A study published last week shows that social inequality in Canada has now reached levels unseen since the 1920s. Or, to put it otherwise, is now at levels comparable to those that prevailed prior to the great social struggles that gave birth to the mass industrial unions and compelled big business governments to establish a social safety net.
Published by the Canadian Centre for Policy Alternatives (CCPA) and authored by CCPA economist Armine Yalnizyan, The Rise of Canada’s Richest 1% shows that “the higher up the income ladder you climb, the faster the rise of the rich.” “Whether the economy grew or faltered,” during the past three decades, “the rise of the rich has been unstoppable.”

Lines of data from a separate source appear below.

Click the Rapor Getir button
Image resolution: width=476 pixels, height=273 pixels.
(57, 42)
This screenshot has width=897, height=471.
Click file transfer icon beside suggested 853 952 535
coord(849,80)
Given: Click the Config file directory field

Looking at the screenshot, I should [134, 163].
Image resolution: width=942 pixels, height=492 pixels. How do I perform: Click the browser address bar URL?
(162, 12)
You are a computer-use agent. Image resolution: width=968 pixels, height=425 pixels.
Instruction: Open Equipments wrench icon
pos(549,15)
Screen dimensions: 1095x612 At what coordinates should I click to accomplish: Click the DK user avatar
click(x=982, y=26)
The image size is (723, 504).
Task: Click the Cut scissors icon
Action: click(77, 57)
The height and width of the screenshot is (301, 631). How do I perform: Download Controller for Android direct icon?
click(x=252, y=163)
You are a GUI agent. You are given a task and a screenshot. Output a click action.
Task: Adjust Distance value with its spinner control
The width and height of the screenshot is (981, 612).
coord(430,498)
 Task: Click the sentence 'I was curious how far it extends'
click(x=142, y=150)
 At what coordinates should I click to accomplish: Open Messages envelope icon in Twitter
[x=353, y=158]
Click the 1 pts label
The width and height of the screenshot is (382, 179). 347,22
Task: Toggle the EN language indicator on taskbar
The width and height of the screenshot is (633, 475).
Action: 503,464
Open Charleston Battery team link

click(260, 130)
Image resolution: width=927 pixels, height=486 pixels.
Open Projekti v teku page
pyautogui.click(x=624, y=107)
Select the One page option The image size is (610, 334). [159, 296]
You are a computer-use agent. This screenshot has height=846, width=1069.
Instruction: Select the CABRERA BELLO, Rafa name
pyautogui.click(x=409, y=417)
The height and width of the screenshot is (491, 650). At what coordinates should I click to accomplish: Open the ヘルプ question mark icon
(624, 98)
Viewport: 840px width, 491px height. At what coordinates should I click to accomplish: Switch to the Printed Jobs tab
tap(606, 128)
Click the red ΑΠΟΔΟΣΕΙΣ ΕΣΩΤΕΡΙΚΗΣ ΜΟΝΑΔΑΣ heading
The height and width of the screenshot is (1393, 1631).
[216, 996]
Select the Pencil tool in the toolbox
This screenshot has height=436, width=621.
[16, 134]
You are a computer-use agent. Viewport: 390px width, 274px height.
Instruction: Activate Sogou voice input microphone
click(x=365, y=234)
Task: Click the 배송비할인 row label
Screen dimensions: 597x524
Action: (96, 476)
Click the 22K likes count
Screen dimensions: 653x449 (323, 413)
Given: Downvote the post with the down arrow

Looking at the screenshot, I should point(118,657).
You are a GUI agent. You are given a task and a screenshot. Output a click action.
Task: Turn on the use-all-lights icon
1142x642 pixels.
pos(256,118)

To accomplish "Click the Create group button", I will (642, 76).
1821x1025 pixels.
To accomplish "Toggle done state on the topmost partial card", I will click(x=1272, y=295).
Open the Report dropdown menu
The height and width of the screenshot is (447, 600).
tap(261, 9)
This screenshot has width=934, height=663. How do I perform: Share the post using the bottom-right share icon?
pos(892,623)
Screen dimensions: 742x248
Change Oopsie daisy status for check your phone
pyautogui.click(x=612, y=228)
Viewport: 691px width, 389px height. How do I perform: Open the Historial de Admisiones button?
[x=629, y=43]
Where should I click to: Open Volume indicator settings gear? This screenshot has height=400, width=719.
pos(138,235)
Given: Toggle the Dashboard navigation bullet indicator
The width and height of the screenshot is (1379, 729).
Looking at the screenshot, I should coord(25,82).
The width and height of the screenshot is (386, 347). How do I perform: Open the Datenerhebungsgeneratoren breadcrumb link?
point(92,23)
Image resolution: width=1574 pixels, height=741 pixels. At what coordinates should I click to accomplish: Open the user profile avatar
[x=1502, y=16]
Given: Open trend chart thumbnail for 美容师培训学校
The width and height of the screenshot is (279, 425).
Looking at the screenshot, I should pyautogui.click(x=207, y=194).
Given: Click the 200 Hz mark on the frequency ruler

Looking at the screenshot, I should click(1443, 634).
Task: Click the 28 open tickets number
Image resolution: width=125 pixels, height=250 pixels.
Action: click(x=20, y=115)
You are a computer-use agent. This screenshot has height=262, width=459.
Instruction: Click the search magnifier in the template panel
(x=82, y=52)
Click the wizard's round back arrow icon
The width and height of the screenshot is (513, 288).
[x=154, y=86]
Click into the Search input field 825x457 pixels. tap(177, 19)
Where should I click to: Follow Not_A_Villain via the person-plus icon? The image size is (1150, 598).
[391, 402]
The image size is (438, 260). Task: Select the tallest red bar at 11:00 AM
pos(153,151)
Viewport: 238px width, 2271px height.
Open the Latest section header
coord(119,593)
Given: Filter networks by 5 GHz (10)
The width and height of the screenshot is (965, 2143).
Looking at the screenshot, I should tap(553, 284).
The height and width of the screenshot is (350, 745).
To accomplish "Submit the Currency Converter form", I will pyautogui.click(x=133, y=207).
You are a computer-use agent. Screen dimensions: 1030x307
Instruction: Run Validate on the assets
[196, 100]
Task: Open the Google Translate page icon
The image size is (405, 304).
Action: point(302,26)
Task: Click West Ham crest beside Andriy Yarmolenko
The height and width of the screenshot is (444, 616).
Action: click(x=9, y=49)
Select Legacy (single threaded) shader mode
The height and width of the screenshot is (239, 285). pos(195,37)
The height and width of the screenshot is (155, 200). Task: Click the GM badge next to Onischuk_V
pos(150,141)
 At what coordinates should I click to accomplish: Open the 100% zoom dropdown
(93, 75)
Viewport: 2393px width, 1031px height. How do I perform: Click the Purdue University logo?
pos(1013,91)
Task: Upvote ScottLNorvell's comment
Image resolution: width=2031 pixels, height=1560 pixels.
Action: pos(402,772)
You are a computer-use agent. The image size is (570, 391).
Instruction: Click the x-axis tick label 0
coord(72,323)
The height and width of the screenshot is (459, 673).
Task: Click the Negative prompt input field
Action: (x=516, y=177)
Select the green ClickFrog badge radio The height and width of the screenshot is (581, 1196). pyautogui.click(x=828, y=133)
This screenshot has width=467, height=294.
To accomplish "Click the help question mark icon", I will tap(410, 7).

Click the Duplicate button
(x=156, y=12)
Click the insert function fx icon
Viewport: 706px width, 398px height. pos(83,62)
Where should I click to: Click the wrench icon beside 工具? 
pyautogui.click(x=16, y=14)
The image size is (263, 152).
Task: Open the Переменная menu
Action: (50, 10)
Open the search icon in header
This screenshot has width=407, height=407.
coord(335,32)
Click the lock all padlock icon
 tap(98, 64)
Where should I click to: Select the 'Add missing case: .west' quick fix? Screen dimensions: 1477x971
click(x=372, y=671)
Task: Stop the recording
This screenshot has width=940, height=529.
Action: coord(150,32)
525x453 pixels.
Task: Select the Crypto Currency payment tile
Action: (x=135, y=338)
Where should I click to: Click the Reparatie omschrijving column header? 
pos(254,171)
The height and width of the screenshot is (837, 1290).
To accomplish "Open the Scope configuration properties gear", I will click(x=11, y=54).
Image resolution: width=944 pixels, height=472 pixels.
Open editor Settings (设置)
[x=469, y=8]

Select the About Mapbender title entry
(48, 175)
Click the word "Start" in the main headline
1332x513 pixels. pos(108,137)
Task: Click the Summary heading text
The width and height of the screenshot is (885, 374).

Previous studies have shown that since the economic slump of the early 1980s the vast majority of Canadians have experienced no or only tiny gains in their incomes once inflation is taken into account. Yet over the past thirty years, Canada’s real economic output has more than doubled...
The CCPA study argues that the past three decades have seen “a stunning reversal of long-term trends.” From the beginning of the Second World War through the 1977, the income share of the top 1 percent was almost cut in half, falling from 14 percent to 7.7 percent. But, by 2007, the richest 1 percent of Canadian were again earning 13.8 percent of all market income and a 15.7 percent share of capital gains (which prior to 1971 were not taxed and therefore not declared) are included.
Huge as is this reversal, there is a second element in the rise of the rich that is almost as significant. As Yalnizyan demonstrates in the second half of her study, the rich have not only monopolized the gains in income, they have benefited from massive cuts in the rates at which their incomes and capital gains are taxed.